ASSIGNED TASK:
The answer must be an exact reprint of the lines from the one with "Task: Open the notification bell" through the final line of the data, with no pictures included.

[Opening INPUT DATA section]

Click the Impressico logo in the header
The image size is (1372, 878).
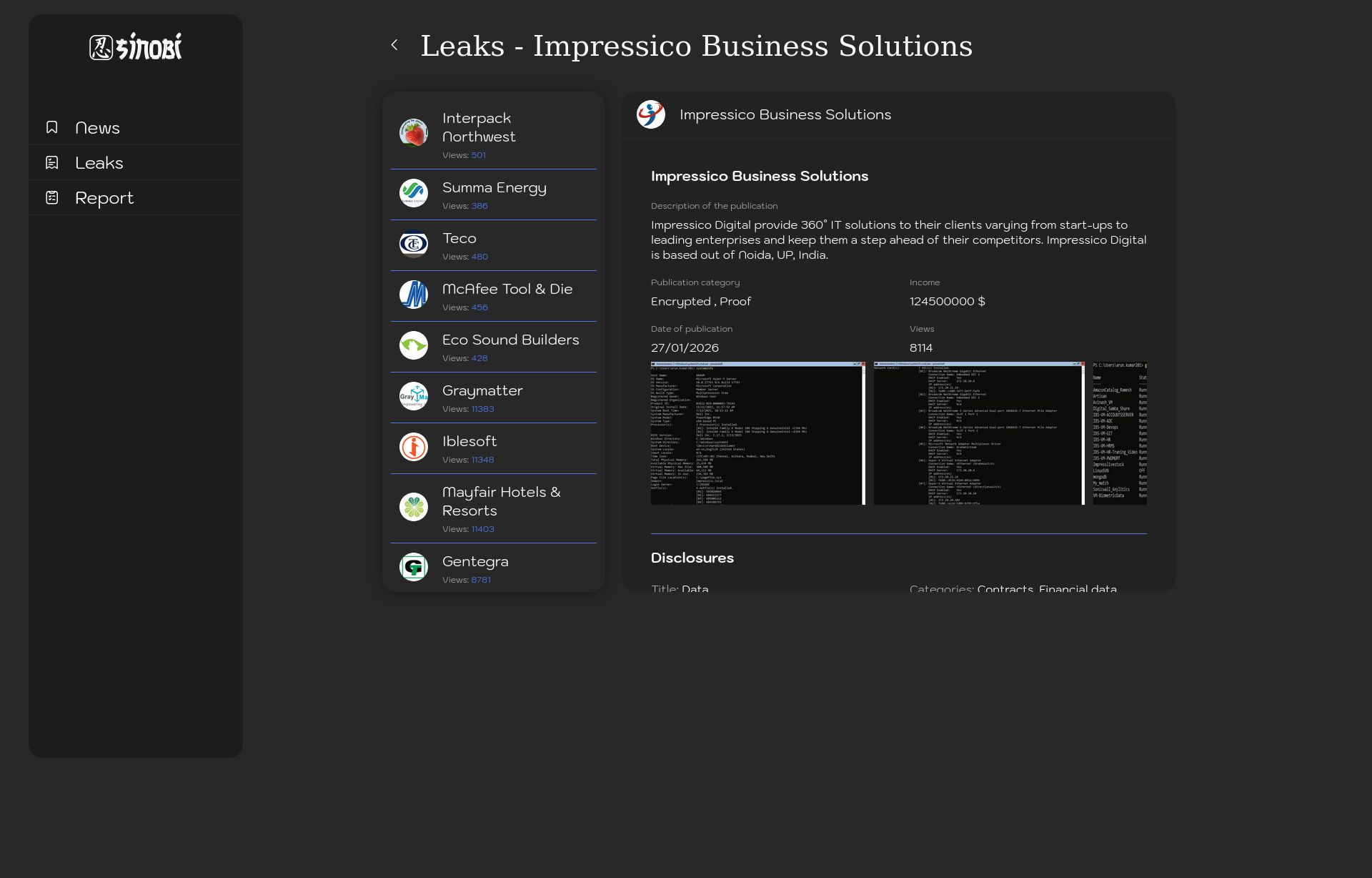[x=651, y=114]
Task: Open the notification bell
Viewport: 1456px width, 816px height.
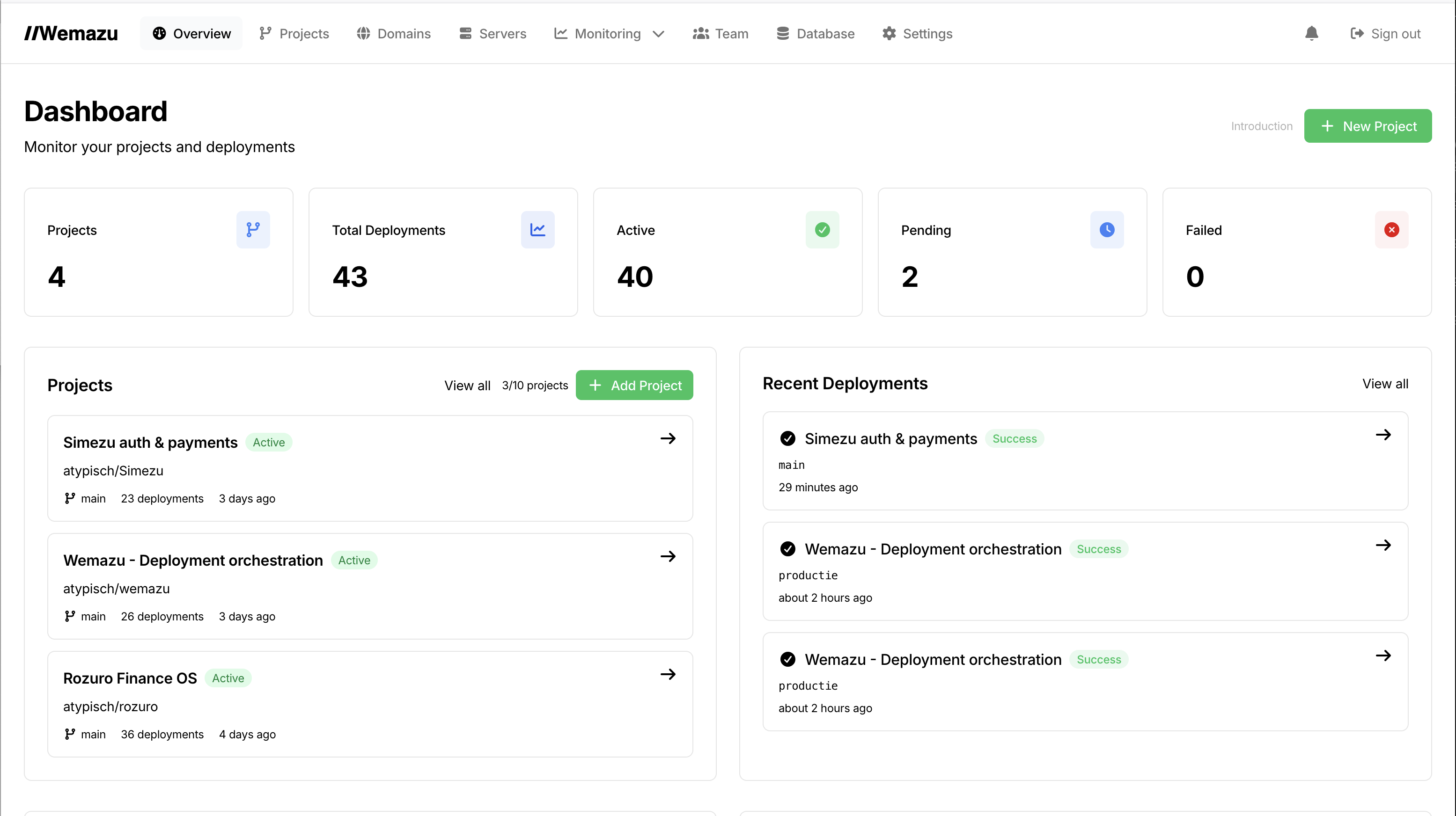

[Closing INPUT DATA section]

EXPECTED ANSWER:
Task: Open the notification bell
Viewport: 1456px width, 816px height.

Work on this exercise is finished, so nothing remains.